Insgesamt gibt es vier verschiedene Typen von Zielvorhaben:

  1. Dauer: Hier kann eine Zeitspanne definiert werden, wie lange sich der jeweilige Nutzer auf Ihrer Seite aufhält (bspw. länger als 10 Minuten).
  2. Seiten/Bildschirme pro Sitzung: Hier können Nutzer definiert werden, die eine bestimmte Anzahl an Seiten auf der jeweiligen Website besucht haben.
  3. Ereignis: Spezielle Aktivitäten der Nutzer, wie zum Beispiel das Anklicken eines Buttons, eines Videos oder ein Download einer Datei
  4. Ziel: Hier wird der Aufruf (oder Nicht-Aufruf) einer Seite erfasst. So können beispielsweise Warenkorbabbrecher definiert werden, die zwar den Warenkorb besucht haben, den Bestellabschluss aber nicht vollständig abgeschlossen haben.

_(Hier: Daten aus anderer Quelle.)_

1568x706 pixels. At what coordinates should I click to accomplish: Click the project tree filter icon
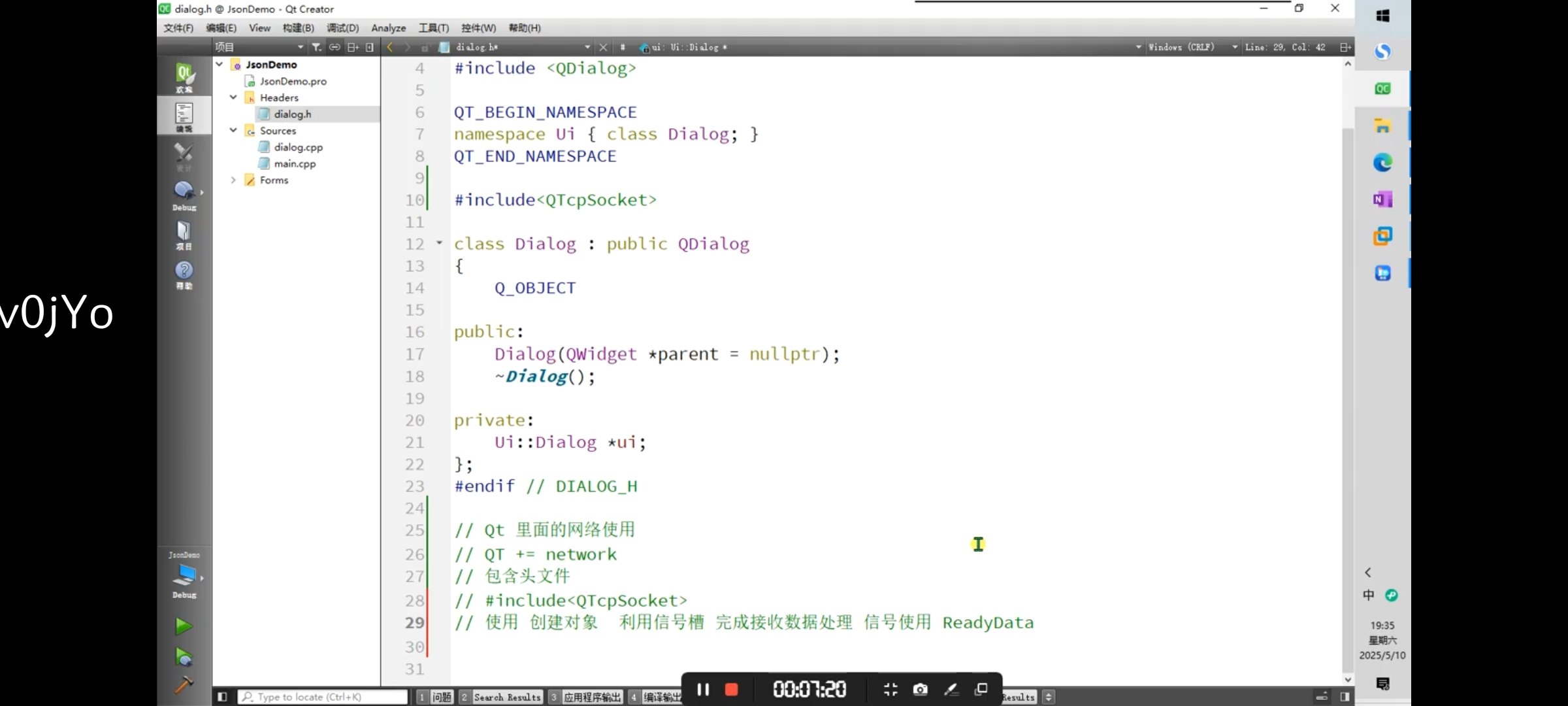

Haben Sie eines dieser Zielvorhaben erfolgreich definiert, so wechseln Sie in Google Analytics in die Property-Ebene auf Zielgruppendefinitionen und legen Sie hier eine neue Zielgruppe mit genau diesem Zielvorhaben an. Achten Sie darauf, dass Sie anschließend das richtige Google Ads Konto auswählen, mit dem Sie diese Zielgruppen verknüpfen.

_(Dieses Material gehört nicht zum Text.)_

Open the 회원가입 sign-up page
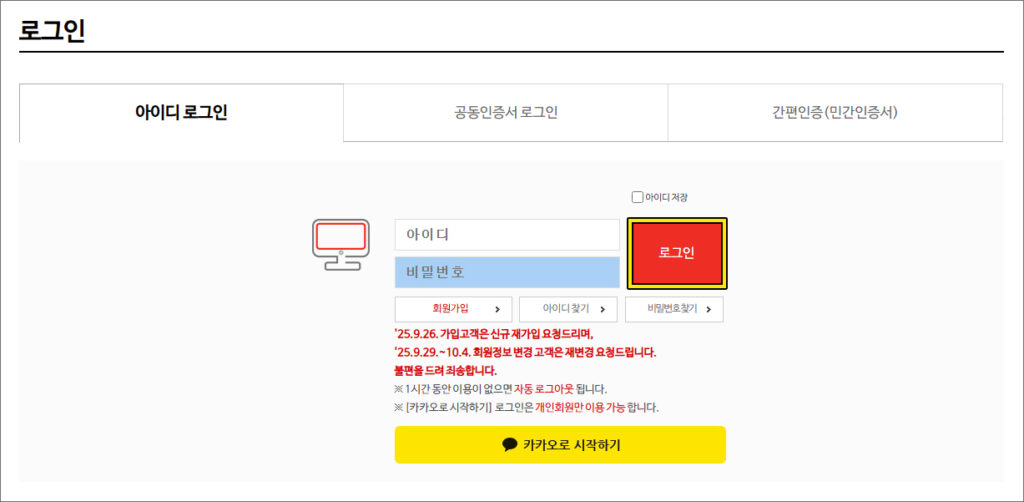This screenshot has width=1024, height=502. (450, 309)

Haben Sie mehrere Zielgruppen und Zielvorhaben in Google Analytics angelegt, so können Sie zu Google Ads wechseln. Hier gehen Sie in den Tools zur Zielgruppenverwaltung. Dort sollten nun Ihre angelegten Zielgruppen aufgelistet sein.

 

 

# Für welche Kampagnen ist die gezielte Ansprache sinnvoll?

Grundsätzlich ist es bei allen Kampagnen im Bereich des Suchnetzwerks, des Displaynetzwerks und bei Google Shopping sowie bei YouTube-Werbevideos gleichermaßen möglich, für diese Zielgruppen Gebotsanpassungen abzugeben.

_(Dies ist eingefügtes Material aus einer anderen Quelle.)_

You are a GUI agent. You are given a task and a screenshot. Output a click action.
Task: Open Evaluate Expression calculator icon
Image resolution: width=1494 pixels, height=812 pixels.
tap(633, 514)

Gerade Google Shopping bietet hier eine gute Möglichkeit, Kunden zu gewinnen. Für die wertvollen Nutzer, die bereits lange mit Ihrer Website interagiert haben oder viele Seiten dort aufgerufen haben, können Sie beispielsweise die höchste Gebotsanpassung abgeben.

Auch können Sie die angesprochenen Warenkorb-Abbrecher definieren und zum Beispiel eine Kampagne nur für diese Nutzer erstellen um diese erneut anzusprechen und auf sich aufmerksam zu machen.

# Fazit

Google Analytics und Google Ads können insgesamt sehr gut miteinander kombiniert werden und die Zielgruppenansprache bietet hier eine hervorragende Möglichkeit, potentiell wertvollere Kunden besser oder ggf. nochmal anzusprechen.

Diese Zielgruppen sind leicht und schnell zu erstellen und dieses Potenzial sollte in jedem Fall beachtet werden. Auch für kleinere Kunden kann diese Möglichkeit sehr gut genutzt werden.